We reviewed 10 cases of pleomorphic lobular (ductal lobular) carcinoma in situ (PL/DLCIS) of the breast and compared them with 14 cases of pleomorphic lobular carcinoma in situ (PLCIS) found in association with invasive pleomorphic lobular carcinoma. The histologic features; immunohistochemical staining for estrogen receptors (ERs), p53, Ki67, E-cadherin, and gross cystic disease fluid protein-15 (GCDFP-15); and results of fluorescence in situ hybridization for HER-2/neu gene amplification were evaluated in all 24 cases. Histologically, PL/DLCIS cells were similar to those of PLCIS with invasion in that they were discohesive and medium to large in size with moderate to marked nuclear pleomorphism, small to prominent nucleoli, and moderate to abundant eosinophilic or vacuolated cytoplasm. In both groups, central necrosis was present in a small number of cases, and classic LCIS coexisted with the in situ lesion in less than half of the cases; in situ carcinomas were positive for ERs in 23 (100%) of 23 cases, p53 in 6 (25%) of 24 cases, and GCDFP-15 in 14 (74%) of 19 cases. The percentage of Ki67-positive tumor nuclei indicated moderate to high (more than 20%) proliferative activity in 8 (47%) of 17 cases. Immunostaining for E-cadherin was negative in all 24 cases. HER-2/neu gene amplification was observed in 1 (4%) of 23 cases. In cases with associated invasion, PLCIS had cytologic features and immunostaining patterns similar to those of the invasive pleomorphic component. Seven of the 10 patients who had PL/DLCIS without invasion underwent lumpectomy or simple mastectomy.
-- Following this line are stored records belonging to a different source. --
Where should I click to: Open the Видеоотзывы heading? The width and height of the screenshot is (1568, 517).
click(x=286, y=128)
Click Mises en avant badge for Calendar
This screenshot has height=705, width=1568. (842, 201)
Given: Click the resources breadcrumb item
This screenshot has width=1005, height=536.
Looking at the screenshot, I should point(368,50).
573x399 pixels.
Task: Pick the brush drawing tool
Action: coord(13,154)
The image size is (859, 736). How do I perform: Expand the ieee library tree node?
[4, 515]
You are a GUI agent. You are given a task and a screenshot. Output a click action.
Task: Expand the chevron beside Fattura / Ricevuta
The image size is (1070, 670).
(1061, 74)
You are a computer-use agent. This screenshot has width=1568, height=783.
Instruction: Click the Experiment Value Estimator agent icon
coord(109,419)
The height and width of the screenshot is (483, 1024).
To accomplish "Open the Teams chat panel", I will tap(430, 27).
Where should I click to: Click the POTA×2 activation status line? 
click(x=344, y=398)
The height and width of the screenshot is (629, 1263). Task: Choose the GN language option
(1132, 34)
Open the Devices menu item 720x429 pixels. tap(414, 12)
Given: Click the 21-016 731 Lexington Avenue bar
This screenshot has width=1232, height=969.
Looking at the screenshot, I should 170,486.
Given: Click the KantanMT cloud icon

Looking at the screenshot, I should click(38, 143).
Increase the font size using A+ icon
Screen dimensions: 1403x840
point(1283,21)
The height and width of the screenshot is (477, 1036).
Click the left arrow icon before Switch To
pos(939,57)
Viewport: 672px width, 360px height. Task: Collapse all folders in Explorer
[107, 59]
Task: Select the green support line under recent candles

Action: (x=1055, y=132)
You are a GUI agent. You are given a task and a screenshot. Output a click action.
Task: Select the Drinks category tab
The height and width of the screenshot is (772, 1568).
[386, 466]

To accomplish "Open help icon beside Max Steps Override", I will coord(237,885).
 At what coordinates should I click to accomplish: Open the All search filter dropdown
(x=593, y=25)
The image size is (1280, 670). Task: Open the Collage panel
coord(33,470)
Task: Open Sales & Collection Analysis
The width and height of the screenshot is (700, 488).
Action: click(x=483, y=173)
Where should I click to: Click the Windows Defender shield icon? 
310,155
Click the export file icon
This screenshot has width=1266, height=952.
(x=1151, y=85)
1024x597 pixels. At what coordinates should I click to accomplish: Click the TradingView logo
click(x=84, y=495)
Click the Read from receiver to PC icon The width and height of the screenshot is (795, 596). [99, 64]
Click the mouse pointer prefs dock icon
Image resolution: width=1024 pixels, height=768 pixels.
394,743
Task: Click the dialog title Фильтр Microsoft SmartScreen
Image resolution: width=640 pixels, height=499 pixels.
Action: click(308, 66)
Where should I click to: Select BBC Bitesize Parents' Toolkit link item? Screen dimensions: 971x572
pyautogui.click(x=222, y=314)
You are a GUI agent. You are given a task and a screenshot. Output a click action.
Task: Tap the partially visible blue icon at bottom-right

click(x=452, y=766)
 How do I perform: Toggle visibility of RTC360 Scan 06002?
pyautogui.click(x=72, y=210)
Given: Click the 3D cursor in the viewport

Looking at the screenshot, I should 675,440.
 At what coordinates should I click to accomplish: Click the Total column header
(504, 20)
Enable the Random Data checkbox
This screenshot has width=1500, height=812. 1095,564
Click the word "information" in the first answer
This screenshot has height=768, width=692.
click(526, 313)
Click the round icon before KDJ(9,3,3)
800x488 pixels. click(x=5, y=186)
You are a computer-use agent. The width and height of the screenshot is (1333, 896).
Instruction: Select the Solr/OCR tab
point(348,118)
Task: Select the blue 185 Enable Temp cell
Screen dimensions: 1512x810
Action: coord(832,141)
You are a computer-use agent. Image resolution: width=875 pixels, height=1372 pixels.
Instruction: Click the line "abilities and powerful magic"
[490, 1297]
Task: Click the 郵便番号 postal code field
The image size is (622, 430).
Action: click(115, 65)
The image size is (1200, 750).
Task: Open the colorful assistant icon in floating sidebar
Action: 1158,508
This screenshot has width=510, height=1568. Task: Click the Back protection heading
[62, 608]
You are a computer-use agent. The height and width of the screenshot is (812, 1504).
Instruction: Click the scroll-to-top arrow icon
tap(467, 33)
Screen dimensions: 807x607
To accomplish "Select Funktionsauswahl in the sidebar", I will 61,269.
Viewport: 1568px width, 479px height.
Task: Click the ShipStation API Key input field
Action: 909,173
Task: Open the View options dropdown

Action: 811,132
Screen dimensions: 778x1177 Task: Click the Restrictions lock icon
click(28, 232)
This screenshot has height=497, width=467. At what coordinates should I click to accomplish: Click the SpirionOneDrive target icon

Six of these patients had no evidence of disease in follow-up periods ranging from 4 to 32 months; the seventh patient developed recurrent disease 12 months after undergoing lumpectomy. We conclude that the cytologic features and biomarker expression profile of PL/DLCIS are similar to those of PLCIS with invasion but somewhat different from those of classic LCIS and ductal carcinoma in situ. Long-term follow-up studies are needed to further define the natural history of PL/DLCIS and its optimal management.